In a sense, live was easy in the era of the megasuite: one solution from one vendor running in the organization’s own datacenter did the job. And if it did not, we customized it until it did. No difficult architecture choices to be made. Enterprise architects treated ERP as an ugly, black box; a world on its own. And ERP-consultants did not need enterprise architects to do their job. The two groups of professionals did not really like each other.
But times have changed. The megasuite has gone and has been replaced by “federated ERP”:
- Organizations fill in their ERP-need with multiple suites enriched with multiple point solutions from different vendors. Each doing what it is good at (“best of suite”) both in the system-of-record and system-of-differentiation pace layers of the application landscape.
- Organizations push their ERP into the cloud. Public cloud, private cloud, community cloud, hybrid cloud, name it. Solutions end up everywhere and need to be glued together to form one complete picture.
- Organizations want their ERP delivered “as a service” (SaaS) and improved continuously by the vendor. In order to do so, they keep their ERP-core clean and push customizations and extensions to dedicated platforms of choice (PaaS). Entering the world of DevOps, microservices, Open Source, people with headsets on and drinking Starbucks coffee all day long. A completely new world for ERP-consultants.
- Organizations want intelligent ERP: ERP enriched with intelligent technologies like AI/ML, predictive analytics and Nextgen UX. Gartner’s fourth era of ERP. Developed on dedicated platforms of choice (PaaS).
So: in the ERP-world of today, federation rules and lots of architecture choices need to be made every day to create and maintain the optimal application landscape.
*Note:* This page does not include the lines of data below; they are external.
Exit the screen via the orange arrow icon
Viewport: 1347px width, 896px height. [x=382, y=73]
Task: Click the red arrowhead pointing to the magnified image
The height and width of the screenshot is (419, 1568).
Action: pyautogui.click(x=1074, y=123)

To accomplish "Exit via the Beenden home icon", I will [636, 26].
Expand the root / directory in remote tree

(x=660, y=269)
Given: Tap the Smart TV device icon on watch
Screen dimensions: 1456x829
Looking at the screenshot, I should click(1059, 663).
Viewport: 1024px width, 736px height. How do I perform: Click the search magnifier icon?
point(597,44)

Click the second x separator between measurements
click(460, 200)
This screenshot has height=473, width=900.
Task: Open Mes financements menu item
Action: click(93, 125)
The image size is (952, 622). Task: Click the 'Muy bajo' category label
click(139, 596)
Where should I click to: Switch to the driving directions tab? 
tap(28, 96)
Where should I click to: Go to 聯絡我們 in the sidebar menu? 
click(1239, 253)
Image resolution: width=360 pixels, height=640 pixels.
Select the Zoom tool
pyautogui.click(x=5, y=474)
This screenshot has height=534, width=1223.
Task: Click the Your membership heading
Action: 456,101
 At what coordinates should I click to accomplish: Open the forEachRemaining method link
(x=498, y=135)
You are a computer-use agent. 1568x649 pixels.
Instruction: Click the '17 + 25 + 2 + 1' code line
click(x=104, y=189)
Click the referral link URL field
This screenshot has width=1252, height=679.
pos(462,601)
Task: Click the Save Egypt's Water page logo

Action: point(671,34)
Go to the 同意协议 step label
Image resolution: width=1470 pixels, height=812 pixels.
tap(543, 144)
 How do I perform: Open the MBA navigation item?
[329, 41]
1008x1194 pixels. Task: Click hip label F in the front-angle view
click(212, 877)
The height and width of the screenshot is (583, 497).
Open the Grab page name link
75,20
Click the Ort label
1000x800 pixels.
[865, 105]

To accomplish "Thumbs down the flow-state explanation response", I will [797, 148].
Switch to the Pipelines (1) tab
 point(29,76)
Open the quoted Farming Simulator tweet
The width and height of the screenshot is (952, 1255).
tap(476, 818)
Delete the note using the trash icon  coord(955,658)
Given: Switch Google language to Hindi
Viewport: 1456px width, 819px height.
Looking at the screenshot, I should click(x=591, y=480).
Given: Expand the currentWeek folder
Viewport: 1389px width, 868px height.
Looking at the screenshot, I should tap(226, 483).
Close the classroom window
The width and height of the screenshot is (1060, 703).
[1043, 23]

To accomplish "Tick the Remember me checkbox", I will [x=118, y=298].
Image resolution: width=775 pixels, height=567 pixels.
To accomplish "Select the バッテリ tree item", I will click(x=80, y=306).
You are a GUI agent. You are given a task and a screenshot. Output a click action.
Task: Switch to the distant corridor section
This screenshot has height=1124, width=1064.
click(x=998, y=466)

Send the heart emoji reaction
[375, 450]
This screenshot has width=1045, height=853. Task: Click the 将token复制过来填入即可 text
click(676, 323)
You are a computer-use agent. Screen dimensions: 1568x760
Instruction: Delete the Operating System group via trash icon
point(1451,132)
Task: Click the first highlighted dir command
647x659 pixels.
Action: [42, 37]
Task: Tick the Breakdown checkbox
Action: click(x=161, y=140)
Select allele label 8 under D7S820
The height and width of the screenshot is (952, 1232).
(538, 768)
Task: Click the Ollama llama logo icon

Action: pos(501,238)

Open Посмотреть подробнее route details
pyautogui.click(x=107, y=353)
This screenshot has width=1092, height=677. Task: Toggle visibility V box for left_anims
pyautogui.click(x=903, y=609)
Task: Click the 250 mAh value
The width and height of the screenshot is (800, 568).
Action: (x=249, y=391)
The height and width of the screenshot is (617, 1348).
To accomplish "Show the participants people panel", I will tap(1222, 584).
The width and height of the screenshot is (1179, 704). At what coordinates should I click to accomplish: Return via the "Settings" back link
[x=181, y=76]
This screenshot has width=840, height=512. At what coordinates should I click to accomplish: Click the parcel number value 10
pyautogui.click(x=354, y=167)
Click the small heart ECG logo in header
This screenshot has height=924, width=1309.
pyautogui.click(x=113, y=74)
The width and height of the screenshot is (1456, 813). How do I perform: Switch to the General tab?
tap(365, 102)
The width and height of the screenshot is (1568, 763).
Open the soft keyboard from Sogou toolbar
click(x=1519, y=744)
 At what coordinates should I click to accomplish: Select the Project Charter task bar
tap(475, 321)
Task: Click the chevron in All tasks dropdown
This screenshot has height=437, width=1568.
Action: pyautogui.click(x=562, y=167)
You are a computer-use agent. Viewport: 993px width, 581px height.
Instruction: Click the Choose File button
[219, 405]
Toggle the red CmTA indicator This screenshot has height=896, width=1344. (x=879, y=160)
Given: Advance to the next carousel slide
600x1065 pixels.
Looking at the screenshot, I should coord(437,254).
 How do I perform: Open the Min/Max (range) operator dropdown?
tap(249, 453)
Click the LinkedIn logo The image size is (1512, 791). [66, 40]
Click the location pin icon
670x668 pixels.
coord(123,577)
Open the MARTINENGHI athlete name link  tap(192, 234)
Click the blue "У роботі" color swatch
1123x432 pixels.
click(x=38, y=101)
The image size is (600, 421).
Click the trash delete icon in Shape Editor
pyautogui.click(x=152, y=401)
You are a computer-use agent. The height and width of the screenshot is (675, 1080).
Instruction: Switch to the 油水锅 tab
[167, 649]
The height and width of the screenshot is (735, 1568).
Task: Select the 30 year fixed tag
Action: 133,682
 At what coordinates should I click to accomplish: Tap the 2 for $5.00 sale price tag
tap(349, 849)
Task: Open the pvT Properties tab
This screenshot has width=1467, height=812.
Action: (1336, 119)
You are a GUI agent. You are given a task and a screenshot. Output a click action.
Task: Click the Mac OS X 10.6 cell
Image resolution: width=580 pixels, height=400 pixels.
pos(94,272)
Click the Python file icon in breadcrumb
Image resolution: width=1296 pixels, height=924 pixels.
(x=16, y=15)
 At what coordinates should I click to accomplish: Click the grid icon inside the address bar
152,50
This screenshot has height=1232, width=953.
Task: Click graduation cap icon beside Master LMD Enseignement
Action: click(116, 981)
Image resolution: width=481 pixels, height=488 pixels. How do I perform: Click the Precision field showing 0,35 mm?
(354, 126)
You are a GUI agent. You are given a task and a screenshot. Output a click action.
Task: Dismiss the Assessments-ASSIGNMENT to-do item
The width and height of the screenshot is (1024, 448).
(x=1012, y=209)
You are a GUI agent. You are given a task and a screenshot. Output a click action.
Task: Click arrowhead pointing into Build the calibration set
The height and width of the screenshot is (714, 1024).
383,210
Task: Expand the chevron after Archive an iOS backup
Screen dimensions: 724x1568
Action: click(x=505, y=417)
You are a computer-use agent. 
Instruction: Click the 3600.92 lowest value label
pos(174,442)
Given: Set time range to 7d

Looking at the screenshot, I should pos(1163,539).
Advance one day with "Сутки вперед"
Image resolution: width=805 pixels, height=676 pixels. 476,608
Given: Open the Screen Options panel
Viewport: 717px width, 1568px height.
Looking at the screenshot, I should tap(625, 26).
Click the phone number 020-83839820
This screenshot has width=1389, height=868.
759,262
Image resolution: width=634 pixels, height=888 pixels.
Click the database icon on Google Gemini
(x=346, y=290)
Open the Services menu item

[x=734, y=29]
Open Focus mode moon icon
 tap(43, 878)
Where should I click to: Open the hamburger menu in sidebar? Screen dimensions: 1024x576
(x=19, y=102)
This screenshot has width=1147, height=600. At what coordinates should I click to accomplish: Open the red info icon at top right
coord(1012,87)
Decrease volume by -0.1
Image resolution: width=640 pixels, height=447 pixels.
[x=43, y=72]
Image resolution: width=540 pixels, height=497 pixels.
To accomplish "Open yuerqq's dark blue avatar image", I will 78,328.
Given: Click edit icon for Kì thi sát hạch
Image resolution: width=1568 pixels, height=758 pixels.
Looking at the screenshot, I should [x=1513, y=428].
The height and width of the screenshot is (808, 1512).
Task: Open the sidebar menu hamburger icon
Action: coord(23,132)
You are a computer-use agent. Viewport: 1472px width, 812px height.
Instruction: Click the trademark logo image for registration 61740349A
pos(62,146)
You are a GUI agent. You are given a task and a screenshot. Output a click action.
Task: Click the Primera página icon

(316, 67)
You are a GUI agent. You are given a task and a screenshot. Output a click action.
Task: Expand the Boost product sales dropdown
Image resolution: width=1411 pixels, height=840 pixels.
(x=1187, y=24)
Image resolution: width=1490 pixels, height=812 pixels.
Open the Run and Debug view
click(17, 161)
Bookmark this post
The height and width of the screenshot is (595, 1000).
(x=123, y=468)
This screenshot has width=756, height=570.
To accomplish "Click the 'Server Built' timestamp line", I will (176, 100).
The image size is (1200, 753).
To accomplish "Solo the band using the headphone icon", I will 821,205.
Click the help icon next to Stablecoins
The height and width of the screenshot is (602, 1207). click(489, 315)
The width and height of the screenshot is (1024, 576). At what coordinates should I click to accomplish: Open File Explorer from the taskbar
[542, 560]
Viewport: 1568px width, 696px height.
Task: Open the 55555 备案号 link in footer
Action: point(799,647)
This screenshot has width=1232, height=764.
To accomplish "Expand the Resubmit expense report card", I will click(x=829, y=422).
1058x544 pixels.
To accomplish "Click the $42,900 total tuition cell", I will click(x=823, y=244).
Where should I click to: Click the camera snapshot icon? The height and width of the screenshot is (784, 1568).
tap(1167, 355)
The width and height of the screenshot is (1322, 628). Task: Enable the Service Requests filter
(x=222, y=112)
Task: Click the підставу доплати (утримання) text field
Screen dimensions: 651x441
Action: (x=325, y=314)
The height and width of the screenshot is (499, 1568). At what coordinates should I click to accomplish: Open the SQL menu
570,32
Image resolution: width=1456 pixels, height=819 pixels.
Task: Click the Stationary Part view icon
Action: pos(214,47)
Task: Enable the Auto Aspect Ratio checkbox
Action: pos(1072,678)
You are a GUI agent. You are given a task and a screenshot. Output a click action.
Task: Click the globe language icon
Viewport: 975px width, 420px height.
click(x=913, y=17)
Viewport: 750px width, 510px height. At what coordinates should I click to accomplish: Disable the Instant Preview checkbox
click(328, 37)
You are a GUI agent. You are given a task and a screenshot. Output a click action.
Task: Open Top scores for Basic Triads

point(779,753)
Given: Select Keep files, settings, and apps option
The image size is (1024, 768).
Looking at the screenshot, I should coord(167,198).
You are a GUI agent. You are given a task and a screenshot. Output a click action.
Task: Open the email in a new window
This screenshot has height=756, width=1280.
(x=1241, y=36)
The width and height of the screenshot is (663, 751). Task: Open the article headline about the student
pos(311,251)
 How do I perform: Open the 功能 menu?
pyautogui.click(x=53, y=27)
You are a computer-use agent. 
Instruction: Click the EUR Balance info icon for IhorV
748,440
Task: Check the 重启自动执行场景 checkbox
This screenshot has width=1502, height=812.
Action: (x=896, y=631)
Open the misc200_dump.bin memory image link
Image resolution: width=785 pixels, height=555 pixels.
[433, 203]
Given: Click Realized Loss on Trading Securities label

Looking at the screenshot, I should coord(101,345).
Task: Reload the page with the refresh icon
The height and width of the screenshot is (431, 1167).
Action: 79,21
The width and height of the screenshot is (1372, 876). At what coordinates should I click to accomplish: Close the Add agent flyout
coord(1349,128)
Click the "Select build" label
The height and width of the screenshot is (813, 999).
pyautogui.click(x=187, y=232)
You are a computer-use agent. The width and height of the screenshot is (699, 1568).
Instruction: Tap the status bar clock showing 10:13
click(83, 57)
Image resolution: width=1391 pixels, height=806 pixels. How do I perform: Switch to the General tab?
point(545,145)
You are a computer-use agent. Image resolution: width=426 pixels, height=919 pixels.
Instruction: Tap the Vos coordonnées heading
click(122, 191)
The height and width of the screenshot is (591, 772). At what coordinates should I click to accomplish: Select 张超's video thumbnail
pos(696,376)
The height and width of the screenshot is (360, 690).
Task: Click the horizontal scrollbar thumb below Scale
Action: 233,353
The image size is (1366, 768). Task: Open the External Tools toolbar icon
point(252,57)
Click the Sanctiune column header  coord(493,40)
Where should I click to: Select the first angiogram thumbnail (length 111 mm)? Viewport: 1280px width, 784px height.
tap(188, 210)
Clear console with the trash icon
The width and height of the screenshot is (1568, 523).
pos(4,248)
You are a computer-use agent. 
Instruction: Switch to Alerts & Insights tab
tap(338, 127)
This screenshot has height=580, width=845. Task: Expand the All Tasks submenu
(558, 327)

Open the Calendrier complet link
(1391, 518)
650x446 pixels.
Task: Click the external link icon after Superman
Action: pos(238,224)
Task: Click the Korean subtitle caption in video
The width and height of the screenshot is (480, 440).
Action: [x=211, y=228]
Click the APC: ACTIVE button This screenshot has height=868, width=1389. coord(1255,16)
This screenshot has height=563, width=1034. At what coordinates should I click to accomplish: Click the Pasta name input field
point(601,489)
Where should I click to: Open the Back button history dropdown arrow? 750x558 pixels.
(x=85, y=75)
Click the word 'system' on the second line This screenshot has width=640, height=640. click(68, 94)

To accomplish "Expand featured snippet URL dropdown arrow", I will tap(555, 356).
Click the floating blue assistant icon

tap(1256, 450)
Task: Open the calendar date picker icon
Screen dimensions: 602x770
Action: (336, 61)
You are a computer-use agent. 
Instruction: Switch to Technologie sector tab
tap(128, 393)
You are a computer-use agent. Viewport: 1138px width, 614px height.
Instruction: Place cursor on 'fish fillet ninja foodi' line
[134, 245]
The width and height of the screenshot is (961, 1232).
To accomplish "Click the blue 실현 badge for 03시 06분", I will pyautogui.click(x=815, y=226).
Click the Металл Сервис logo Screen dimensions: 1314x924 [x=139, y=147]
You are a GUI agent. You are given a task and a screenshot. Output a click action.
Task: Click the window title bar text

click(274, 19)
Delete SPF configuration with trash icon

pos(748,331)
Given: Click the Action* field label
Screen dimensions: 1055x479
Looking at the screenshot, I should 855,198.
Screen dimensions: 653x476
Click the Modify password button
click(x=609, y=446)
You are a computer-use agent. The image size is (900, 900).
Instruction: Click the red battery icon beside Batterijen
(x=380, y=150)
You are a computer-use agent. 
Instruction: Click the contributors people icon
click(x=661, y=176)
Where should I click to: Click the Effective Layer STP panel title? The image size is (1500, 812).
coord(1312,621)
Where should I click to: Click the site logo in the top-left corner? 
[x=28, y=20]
Based on all sorts of criteria: business requirements, corporate (architecture) principles and the capabilities of the market. And to make a start, we need to have a roadmap to come from the old world to the new world. And guess what: making underpinned architecture choices and defining roadmaps are exactly the capabilities enterprise architects are good at! Here is where enterprise architects and ERP-consultants meet.
Capgemini has linked its highly valued Enterprise Architecture capabilities with its SAP ERP implementation power, resulting in the Multi-Pillar S/4 Architecture (MPSA). MPSA supports organizations with making the right architecture choices and defining a roadmap in the transition to a modern SAP ERP landscape.
Example: MPSA offers an approach and toolbox to carve out SAP ECC custom code in a transition to SAP S/4HANA® to create a clean ERP-core. What custom code has an organization implemented over the years? Is there still a need for or can it be replaced by standard SAP S/4HANA best-practices (fit-to-standard)? If custom code is still needed, do we deploy it in SAP S/4HANA as a classical extension, an in-app extensions or a side-by-side extension? And if we go for a side-by-side extension, which extension platform do we choose? And why? How do we integrate the result with the rest of the application landscape? What training do the people need to get there? All sorts of questions to be answered and choices to be made in a transition to SAP S/4HANA. MPSA helps in this process with pre-defined questionnaires, decision matrices, design principles, integration patters, etc.